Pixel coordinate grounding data

::::::

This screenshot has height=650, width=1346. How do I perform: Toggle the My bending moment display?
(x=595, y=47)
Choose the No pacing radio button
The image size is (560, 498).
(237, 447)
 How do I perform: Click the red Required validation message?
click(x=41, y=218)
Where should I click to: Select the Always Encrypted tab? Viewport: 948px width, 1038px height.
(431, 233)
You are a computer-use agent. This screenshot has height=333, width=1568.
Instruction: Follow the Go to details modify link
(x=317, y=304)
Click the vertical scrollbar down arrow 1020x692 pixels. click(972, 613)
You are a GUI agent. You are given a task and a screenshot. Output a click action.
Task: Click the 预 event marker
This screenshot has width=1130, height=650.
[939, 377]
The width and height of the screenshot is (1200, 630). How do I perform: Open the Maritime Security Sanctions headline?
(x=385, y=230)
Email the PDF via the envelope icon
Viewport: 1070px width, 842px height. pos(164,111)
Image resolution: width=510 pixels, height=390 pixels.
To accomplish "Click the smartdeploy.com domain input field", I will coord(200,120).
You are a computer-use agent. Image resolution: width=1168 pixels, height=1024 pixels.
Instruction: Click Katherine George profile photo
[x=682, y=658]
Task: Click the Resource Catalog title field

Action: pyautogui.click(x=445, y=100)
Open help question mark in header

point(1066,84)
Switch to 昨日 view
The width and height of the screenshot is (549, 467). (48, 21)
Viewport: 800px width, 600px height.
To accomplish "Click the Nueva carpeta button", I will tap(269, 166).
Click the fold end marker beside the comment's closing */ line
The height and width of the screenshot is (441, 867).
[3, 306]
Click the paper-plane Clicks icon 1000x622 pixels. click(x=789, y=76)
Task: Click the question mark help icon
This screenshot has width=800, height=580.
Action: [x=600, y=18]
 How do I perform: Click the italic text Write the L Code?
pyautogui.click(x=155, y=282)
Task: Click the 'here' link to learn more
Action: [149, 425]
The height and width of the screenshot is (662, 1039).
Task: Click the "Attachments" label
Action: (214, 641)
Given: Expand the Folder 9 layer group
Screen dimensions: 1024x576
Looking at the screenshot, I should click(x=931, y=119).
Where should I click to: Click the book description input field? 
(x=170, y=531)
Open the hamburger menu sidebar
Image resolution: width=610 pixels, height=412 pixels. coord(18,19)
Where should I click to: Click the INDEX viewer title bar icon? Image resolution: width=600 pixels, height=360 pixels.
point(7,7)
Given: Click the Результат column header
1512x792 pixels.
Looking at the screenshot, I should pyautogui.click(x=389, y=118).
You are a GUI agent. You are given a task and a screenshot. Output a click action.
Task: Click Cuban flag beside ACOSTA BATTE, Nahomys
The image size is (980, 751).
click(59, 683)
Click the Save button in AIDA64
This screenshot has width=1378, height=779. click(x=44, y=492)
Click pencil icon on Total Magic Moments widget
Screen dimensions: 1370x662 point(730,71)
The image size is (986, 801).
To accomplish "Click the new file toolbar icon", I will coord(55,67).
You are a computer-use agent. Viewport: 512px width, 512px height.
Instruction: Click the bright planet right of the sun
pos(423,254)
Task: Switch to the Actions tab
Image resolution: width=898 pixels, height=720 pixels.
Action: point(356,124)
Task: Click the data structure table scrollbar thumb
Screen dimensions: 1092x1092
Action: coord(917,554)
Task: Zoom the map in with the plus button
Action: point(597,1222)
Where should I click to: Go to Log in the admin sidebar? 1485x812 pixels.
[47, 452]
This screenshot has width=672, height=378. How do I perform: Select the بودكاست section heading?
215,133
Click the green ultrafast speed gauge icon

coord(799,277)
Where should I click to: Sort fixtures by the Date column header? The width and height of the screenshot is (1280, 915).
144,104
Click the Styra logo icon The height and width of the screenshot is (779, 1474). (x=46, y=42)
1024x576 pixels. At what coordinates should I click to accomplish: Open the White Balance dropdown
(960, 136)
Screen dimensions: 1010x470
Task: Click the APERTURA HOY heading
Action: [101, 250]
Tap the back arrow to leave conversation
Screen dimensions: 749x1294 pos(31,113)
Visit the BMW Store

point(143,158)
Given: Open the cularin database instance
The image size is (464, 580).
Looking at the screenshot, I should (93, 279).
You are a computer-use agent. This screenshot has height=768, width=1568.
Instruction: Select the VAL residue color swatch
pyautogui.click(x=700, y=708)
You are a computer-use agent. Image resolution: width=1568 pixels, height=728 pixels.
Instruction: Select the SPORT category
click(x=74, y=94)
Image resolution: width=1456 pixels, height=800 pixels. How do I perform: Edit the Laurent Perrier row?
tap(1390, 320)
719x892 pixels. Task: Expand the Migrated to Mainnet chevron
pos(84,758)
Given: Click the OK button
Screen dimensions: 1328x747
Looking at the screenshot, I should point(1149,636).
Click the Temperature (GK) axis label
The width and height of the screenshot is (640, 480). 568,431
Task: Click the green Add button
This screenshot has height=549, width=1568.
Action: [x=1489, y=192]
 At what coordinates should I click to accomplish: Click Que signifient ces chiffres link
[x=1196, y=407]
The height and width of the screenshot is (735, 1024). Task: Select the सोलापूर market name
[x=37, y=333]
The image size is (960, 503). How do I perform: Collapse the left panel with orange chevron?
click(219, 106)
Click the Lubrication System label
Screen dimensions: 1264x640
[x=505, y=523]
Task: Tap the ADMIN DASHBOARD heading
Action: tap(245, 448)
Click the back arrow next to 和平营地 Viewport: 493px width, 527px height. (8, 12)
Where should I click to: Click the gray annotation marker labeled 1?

::::::

→ Exercise:
Where in the records does the word "computer" appear? Copy each line that holds it.

→ Output of the exercise:
You are a computer-use agent. This screenshot has height=333, width=1568.
You are a computer-use agent. Image resolution: width=1168 pixels, height=1024 pixels.
You are a computer-use agent. Viewport: 512px width, 512px height.
You are a computer-use agent. This screenshot has height=768, width=1568.
You are a computer-use agent. Image resolution: width=1568 pixels, height=728 pixels.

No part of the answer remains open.